Original text (French):

Article 319, alinéa 3 : Quiconque, par un moyen quelconque, assure la promotion, le soutien, le financement ou justifie publiquement l'homosexualité, la bisexualité, la transsexualité ou toute pratique similaire, est puni d'un emprisonnement de trois à sept ans et d'une amende de 5 000 000 à 10 000 000 de francs CFA.

==Repealed laws==
===Australia (sub-national)===

In December 1989 in the state of Western Australia, the Parliament of Western Australia passed the Law Reform (Decriminalisation of Sodomy) Act 1989 which decriminalised private gay sex while making it a crime for a person to "...promote or encourage homosexual behaviour as part of the teaching in any primary or secondary educational institutions..." or make public policy with respect to the undefined promotion of homosexual behaviour. It was repealed in 2002 via the Acts Amendment (Gay and Lesbian Law Reform) Act 2002, which also repealed the laws with respect to promotion of homosexual behaviour in public policy and in educational institutions.

===Brazil (sub-national)===
Since 2023, the Brazilian Supreme Federal Court (STF) has revoked several laws and law proposals against the use of gender-neutral language in schools, either municipally or state-wide. The Justices analyzed an Allegation of Non-Compliance with a Fundamental Precept filed by the National LGBTI Alliance and the Brazilian Association of Homotransaffective Families during a virtual plenary session. The organizations argue that the legislation violates the fundamental rights to freedom of speech, as well as the freedom to learn and professorship, and the ban entails censorship of teachers, affecting the dignity of non-binary people — those who do not identify exclusively as male or female — by prohibiting them from using the language in which they feel most comfortable. The institutions recall Supreme Court decisions that recognized the rights of the LGBTI+ population.

On 5 May 2016, the state of Alagoas enacted a law establishing the Escola Livre program (lit. 'Free School'), which prohibits "ideological and political indoctrination" in the state's schools. On 21 March 2017, Supreme Court Justice Luís Roberto Barroso suspended the law through a preliminary injunction.

On October 2017, councilman Dr. Brito (PEN) proposed two draft bills to institute the Escola sem Partido program in schools in Foz do Iguaçu. Amid the approval of one of these bills, teachers and LGBTQ rights activists protested against it. On 5 July 2018, Justice Dias Toffoli issued an injunction suspending the law, after a lawsuit filed by the Communist Party of Brazil (PCdoB). On 8 May 2020, the Supreme Federal Court voted unanimously to overturn the city law.

On 13 September 2018, the Londrina City Council approved a law prohibiting the teaching of gender issues in schools. On 13 December 2019, Justice Luís Roberto Barroso issued an injunction overturning the municipal law.

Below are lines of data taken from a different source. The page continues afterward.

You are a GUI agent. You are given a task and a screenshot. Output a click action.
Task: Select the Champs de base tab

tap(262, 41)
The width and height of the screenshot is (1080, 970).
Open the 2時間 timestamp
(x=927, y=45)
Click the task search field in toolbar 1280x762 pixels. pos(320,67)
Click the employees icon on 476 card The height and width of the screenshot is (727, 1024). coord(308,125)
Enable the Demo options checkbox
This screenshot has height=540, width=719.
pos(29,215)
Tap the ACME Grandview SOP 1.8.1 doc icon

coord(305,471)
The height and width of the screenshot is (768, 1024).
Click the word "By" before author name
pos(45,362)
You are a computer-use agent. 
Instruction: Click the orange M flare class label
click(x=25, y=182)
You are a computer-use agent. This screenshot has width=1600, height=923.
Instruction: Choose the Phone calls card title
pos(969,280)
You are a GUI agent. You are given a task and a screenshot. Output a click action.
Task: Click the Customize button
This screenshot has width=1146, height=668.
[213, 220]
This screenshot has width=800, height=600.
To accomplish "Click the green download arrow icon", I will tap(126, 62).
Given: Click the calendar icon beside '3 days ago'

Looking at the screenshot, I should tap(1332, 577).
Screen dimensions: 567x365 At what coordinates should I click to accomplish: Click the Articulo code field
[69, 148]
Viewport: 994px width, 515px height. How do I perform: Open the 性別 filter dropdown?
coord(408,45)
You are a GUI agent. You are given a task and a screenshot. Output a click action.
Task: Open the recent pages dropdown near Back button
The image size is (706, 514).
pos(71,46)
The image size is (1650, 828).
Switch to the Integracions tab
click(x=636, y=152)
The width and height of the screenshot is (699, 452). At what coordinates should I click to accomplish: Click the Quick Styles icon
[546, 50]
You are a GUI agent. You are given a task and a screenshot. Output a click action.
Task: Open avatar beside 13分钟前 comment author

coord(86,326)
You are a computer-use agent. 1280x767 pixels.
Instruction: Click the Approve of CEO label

On 17 October 2024, the Legislative Assembly of Amazonas enacted a law prohibiting "the reproduction of digital media that uses children linked to homosexuality." The law was proposed by the state deputy Carlinhos Bessa (PV-AM) and approved with 21 votes in favor, none against, and 3 abstentions.

On 13 December 2025, the law was amended through bill 816/2024, also proposed by Carlinhos Bessa, removing the term "homosexuality". Since then, current law prohibits "the reproduction of sexual content linked to children in cultural and artistic media."

===Cuba===
Following the 1959 Cuban Revolution, the government implemented policies that censored and suppressed LGBTQ expression, particularly during the 1960s and 1970s. In 1965, the regime established Military Units to Aid Production (UMAPs), where individuals deemed "anti-social," including homosexuals, were subjected to forced labor aimed at "rehabilitation." These camps operated until 1968 and were part of broader efforts to enforce heteronormative standards.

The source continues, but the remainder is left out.